Problem to work on: Using the data below, show every line where the word "computer" occurs.

Record excerpts:
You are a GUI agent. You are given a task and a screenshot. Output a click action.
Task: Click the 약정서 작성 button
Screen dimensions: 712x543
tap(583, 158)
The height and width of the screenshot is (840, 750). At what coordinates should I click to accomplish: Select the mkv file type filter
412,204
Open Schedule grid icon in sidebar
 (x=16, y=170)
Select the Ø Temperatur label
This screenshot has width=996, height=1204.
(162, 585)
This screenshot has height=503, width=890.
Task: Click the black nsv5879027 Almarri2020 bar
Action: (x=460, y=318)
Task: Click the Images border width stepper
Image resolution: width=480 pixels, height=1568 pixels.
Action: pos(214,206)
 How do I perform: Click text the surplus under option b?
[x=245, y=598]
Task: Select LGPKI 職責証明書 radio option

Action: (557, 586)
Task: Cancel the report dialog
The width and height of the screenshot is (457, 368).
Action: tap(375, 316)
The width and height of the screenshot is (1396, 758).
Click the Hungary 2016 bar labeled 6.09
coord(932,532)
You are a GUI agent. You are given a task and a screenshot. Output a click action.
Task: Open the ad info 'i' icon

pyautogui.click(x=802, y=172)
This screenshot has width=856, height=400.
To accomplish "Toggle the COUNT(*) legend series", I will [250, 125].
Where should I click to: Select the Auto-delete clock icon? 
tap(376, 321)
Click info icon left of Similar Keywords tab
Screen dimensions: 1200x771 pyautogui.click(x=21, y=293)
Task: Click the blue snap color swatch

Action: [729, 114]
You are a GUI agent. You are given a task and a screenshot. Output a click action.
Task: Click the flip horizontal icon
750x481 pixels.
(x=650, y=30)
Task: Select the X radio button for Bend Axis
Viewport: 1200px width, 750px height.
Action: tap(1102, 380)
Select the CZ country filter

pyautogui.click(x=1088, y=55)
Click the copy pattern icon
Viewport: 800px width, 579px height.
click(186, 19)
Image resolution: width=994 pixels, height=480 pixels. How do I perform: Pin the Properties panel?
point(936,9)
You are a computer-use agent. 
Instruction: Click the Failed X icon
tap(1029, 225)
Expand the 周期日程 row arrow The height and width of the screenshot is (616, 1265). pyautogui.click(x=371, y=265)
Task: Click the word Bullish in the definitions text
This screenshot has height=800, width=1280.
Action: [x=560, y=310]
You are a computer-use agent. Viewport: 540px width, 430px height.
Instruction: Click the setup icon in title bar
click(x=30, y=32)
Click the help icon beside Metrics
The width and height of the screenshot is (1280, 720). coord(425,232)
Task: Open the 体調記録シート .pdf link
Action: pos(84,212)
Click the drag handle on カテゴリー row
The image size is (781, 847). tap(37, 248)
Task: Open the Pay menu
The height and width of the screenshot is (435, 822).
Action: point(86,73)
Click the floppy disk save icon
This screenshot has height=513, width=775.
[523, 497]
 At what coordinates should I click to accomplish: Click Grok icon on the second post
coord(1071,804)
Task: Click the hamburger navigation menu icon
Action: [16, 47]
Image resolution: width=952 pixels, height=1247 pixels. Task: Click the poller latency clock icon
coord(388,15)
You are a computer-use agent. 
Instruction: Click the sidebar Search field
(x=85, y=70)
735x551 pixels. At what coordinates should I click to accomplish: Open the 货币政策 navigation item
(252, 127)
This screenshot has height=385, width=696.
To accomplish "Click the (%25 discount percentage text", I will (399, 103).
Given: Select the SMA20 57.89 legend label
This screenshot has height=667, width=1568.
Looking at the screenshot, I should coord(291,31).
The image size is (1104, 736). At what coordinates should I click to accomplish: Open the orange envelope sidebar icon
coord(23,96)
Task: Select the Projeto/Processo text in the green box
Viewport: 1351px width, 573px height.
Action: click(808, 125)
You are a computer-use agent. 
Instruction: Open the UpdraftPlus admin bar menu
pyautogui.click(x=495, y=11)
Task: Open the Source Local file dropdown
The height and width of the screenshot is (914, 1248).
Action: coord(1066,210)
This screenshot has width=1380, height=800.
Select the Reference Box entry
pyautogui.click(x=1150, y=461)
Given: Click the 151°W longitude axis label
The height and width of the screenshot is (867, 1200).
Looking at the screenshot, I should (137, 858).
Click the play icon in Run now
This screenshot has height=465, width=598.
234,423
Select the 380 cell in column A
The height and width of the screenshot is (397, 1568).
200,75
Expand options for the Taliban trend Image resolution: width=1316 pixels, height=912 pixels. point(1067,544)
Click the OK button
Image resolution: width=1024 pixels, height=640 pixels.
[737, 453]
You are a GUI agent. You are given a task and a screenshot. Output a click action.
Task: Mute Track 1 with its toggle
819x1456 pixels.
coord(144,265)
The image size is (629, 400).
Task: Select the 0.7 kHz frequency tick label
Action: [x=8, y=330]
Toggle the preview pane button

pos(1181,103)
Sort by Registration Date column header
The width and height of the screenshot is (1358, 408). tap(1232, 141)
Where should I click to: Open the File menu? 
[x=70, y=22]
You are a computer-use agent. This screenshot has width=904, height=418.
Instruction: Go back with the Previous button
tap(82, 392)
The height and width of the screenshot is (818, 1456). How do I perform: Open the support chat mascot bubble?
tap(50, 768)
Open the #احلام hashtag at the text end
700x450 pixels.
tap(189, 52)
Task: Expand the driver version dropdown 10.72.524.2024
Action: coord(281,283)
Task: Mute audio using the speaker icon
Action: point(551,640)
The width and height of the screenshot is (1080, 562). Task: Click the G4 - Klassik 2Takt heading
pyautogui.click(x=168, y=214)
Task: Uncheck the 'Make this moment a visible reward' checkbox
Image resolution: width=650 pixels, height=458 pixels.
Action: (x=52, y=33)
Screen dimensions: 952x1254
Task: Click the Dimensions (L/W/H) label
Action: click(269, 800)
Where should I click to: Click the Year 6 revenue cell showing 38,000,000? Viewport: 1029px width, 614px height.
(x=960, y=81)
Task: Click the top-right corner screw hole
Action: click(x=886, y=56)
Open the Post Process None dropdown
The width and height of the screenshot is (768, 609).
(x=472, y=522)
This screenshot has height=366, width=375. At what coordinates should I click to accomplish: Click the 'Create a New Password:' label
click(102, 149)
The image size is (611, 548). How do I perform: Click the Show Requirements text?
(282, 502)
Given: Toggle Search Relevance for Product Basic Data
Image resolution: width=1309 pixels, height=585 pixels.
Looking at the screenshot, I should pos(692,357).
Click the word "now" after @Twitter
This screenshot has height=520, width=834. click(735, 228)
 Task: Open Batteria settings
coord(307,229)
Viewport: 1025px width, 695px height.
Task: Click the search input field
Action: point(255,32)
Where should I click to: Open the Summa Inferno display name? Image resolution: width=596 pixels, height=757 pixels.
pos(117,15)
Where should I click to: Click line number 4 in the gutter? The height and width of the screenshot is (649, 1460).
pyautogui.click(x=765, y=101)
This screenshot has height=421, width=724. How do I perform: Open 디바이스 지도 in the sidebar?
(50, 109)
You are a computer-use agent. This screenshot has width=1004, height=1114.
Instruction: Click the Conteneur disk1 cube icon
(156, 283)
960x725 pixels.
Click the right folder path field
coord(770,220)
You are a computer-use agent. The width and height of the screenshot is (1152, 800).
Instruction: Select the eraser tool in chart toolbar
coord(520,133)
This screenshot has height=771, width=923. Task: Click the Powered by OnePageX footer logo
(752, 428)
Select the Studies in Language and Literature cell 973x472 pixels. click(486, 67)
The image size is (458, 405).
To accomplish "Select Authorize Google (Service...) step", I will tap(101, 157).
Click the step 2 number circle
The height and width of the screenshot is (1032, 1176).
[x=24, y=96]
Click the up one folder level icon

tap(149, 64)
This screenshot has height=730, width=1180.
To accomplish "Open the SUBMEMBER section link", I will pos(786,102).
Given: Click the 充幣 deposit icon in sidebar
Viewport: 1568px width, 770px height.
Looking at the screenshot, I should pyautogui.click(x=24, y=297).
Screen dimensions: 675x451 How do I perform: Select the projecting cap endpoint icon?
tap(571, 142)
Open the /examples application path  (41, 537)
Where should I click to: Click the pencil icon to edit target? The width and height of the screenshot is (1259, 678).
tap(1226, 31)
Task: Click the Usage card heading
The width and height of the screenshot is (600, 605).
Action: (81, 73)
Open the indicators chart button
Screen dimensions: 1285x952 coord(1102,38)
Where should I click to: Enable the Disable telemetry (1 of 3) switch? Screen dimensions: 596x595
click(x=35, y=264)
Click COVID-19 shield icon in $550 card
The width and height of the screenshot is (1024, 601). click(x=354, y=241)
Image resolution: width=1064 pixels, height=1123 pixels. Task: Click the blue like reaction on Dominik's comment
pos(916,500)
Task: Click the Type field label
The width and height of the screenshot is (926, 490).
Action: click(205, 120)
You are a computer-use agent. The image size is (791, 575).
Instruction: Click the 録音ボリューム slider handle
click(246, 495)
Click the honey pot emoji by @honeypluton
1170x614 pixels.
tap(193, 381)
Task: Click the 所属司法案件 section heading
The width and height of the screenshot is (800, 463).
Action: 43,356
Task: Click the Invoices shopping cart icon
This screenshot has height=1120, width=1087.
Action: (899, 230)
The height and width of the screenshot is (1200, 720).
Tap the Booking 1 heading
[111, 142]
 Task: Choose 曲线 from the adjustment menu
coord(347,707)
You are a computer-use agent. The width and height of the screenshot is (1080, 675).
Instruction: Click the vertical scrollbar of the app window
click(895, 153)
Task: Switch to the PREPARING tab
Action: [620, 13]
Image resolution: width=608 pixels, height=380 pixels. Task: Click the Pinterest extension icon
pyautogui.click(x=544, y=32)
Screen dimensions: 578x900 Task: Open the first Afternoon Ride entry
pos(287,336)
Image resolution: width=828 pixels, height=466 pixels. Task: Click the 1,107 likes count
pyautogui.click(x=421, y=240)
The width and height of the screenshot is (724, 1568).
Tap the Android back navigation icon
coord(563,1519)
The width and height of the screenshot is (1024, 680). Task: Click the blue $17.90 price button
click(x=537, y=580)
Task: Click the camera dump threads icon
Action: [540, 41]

Task response:
You are a computer-use agent. 
You are a computer-use agent. Viewport: 540px width, 430px height.
You are a computer-use agent. 
You are a computer-use agent. 
You are a computer-use agent. This screenshot has width=904, height=418.
You are a computer-use agent. This screenshot has width=1004, height=1114.
You are a computer-use agent. The width and height of the screenshot is (1152, 800).
You are a computer-use agent. The image size is (791, 575).
You are a computer-use agent. The width and height of the screenshot is (1080, 675).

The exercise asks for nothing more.